Wincenty Krasiński originally founded the library in Opinogóra in 1844. This library consisted of his family archives and developed into one of Poland's best collections of national heritage. In 1930, the library was established at 9 Okólnik Street.

In September 1939, during the German invasion, the central part of the building was destroyed by bombs, damaging the museum, reading room, and reference collection. The collections stored in the stacks survived. Many rare manuscripts from the collection were commandeered by the Germans. During the winter of 1939–1940, library directors met to plan ways to preserve their collections and provide for library workers. The group was led by Professor Ketrzynski, representing the Krasinski Library. Meetings were discontinued after Nazi authorities caught wind of them, but the librarians continued to meet in casual gatherings, and eventually obtained passes to the library buildings and the ability to work there. They collected books from bombed houses and brought them to the libraries for safekeeping. There was a brief period when librarians tried to recover what they could, despite the owner, Count Edward Krasinski, being sent to a concentration camp. At this point, the Krasinski library had the largest collection of musical scores in Warsaw, along with several thousand maps and almost 60,000 prints and drawings.
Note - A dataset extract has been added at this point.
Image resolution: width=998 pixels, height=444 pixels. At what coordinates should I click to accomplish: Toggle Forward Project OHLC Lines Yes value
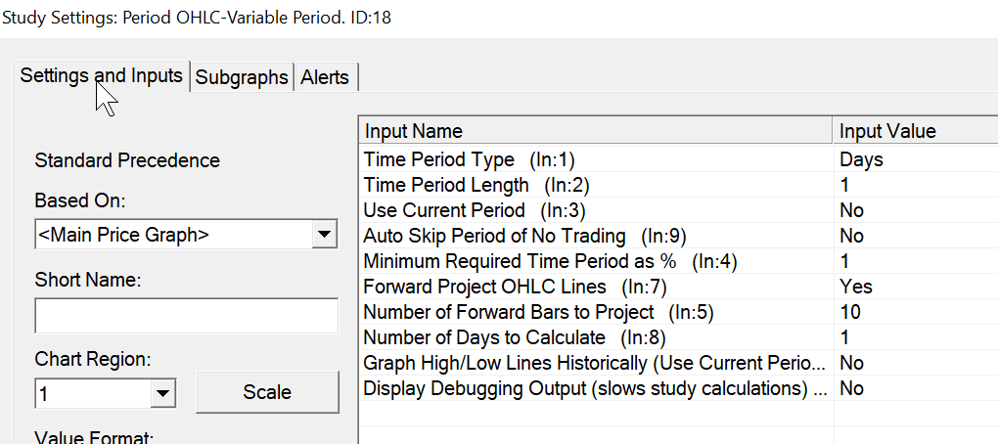(x=855, y=287)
Nazi occupiers founded the Staatsbibliothek Warschau in 1940, merging the collections of the National Library and University Library. Despite the efforts of the librarians, Krasiński Library was absorbed into the Staatsbibliothek Warschau in 1941. During the redistribution, its collections were moved to the Staatsbibliothek Warschau, the University Library, SGH and the National Museum. leaving the Okólnik building with a special collection of around 400,000 items. In September 1944, shortly into the Warsaw Uprising, bombs fell on the Okólnik building. Sections of the collection burned. People worked for a full day trying to rescue manuscripts. Some books were saved by being thrown out of upper-level windows, while books on the ground floor and basement levels were protected from the flames.

In October 1944, after the end of the Uprising, the Germans began burning libraries and continued until the end of the occupation. Krasiński Library lost about 150,000 pieces, including some of the rarest materials preserved from the Krasiński family collection.

==Post-World War II==
After the war, the surviving collections (the largest of which being those on the Napoleonic Wars and November Uprising) were transferred to the National Library of Poland.

On October 2, 2017, during the event Polona/2milions, the digital library Polona catalogued as their 2 millionth object an urn with the ashes of books from the ruins of the Krasinski Library.